145. It is difficult, again, to say how much debt he would be likely to incur. Probably half the cultivators are as deeply in
debt as they can endure with any comfort, but the debt is not large in comparison with the interest they manage to pay. Large land-holders who can borrow at about 12 per cent. are often as seriously involved as the poorer classes. Absolute freedom from debt on the one hand and bankruptcy or hopeless debt on the other both appear uncommon. Indebtedness has been in existence for very many years; it is said to have increased distinctly during the famine of 1899- 1900 (not merely because of the revenue demand but because people often sacrificed a field in order to postpone application for relief), and in a few parts where the seasons were especially unfavourable it has increased during the last two or three years.
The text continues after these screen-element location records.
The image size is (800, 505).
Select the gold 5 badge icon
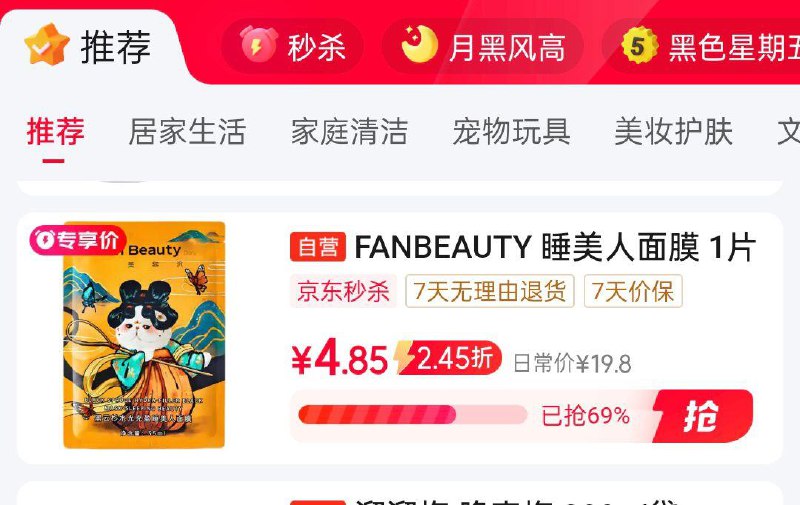click(639, 45)
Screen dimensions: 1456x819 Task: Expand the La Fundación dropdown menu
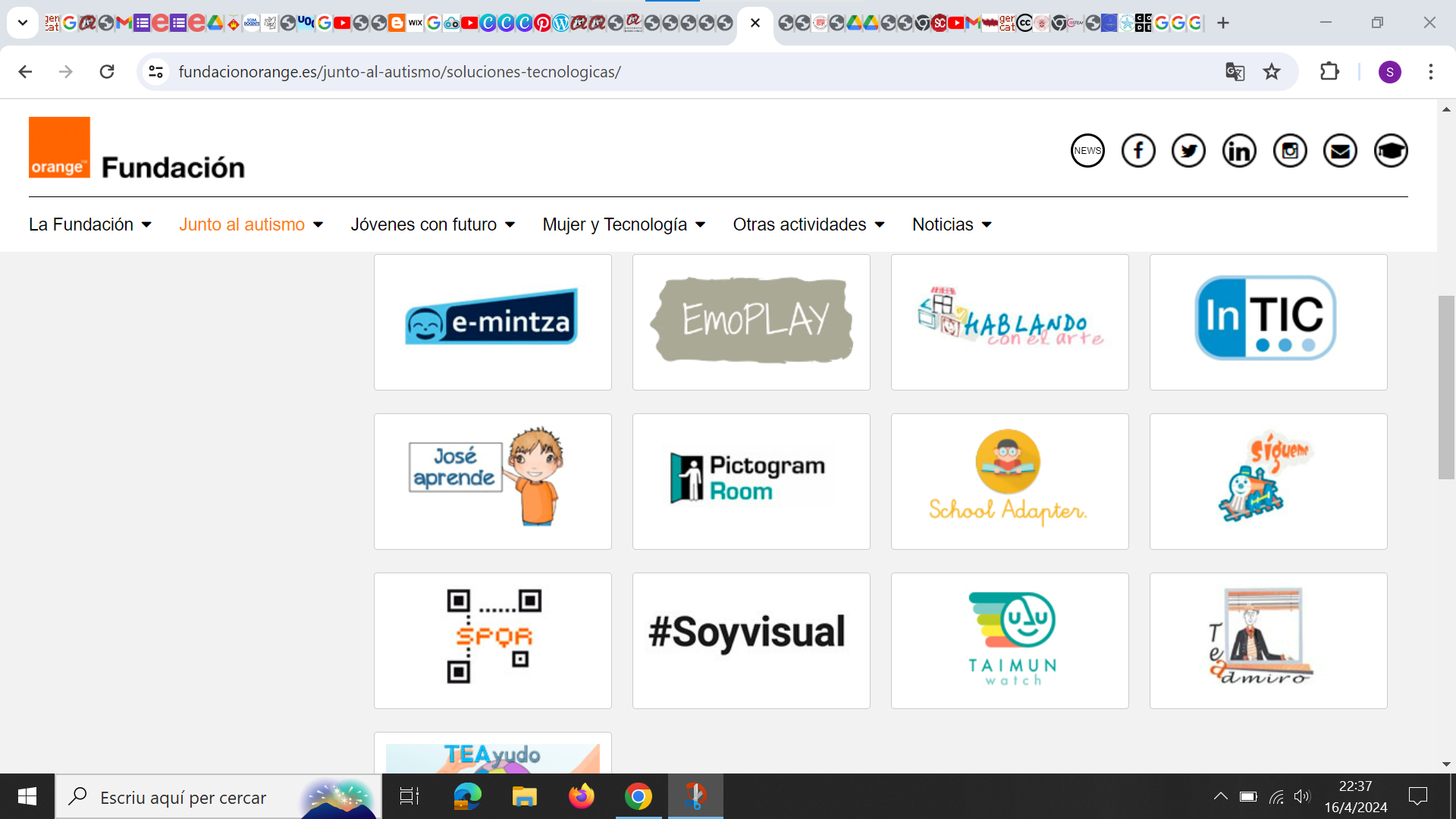tap(90, 224)
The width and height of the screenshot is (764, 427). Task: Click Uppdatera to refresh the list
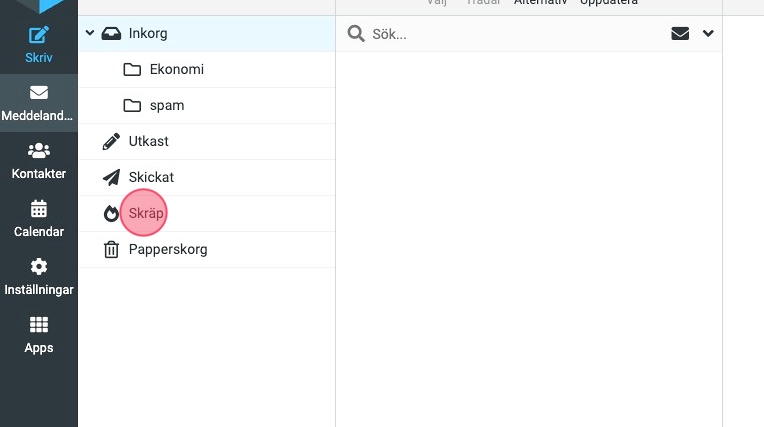(608, 3)
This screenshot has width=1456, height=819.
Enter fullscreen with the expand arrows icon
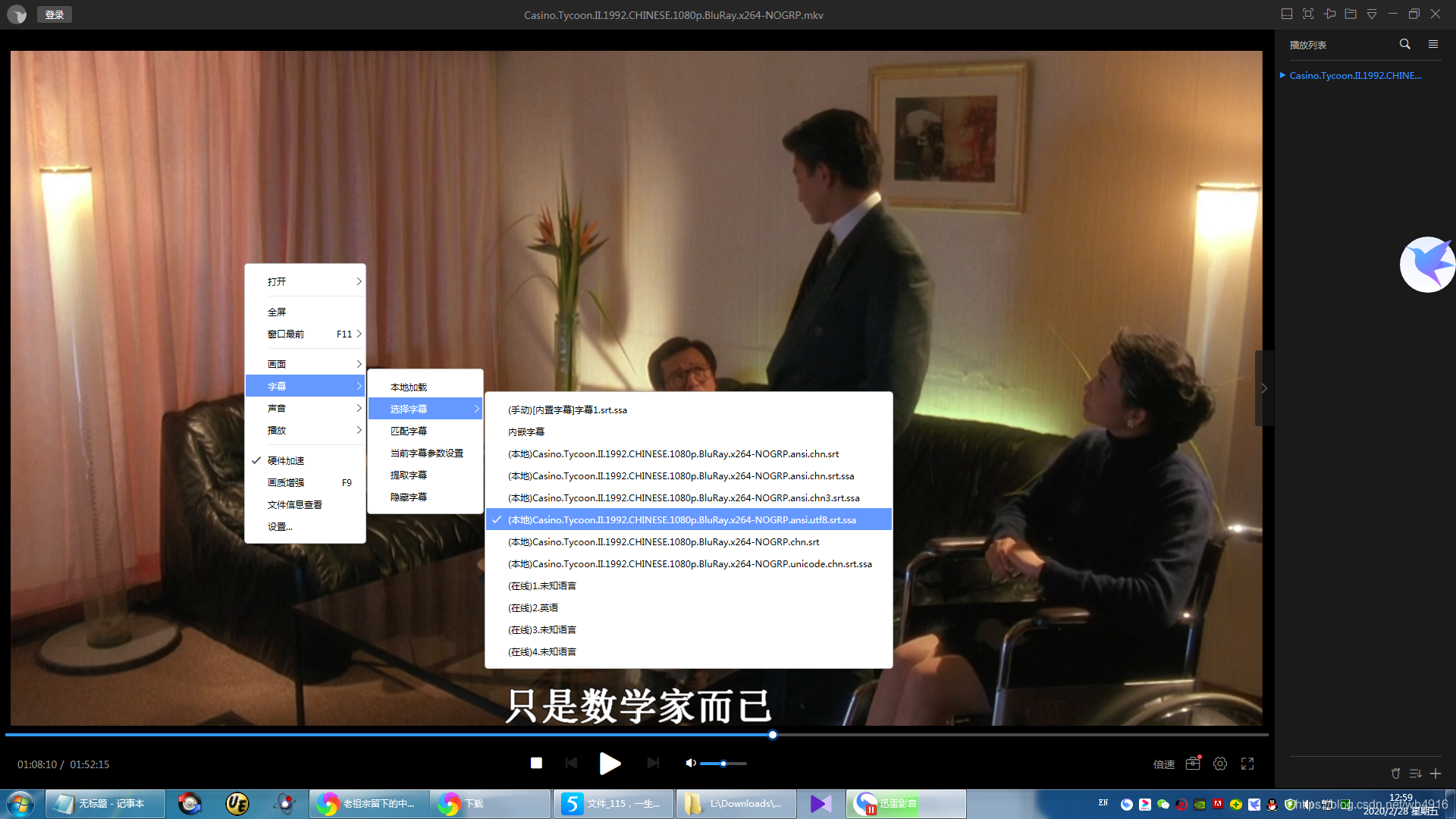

The land revenue assessment is of course a serious item of expense but is not burdensome; the main cause of debt is the undue expenditure on ceremonies; people recognise this, and Marwaris have made a deliberate and apparently successful attempt to reduce the expense, but most castes feel helpless in the matter. On the other hand the burden of debt is seldom overwhelming; a really good season has not come for six years, and people hope to be greatly relieved by one or two good harvests. The cultivating classes are, with many limitations, shrewd and intelligent men; the more fixed features in their
economical position are favourable, and there is no reason to think that the long period of their prosperity has come to an end.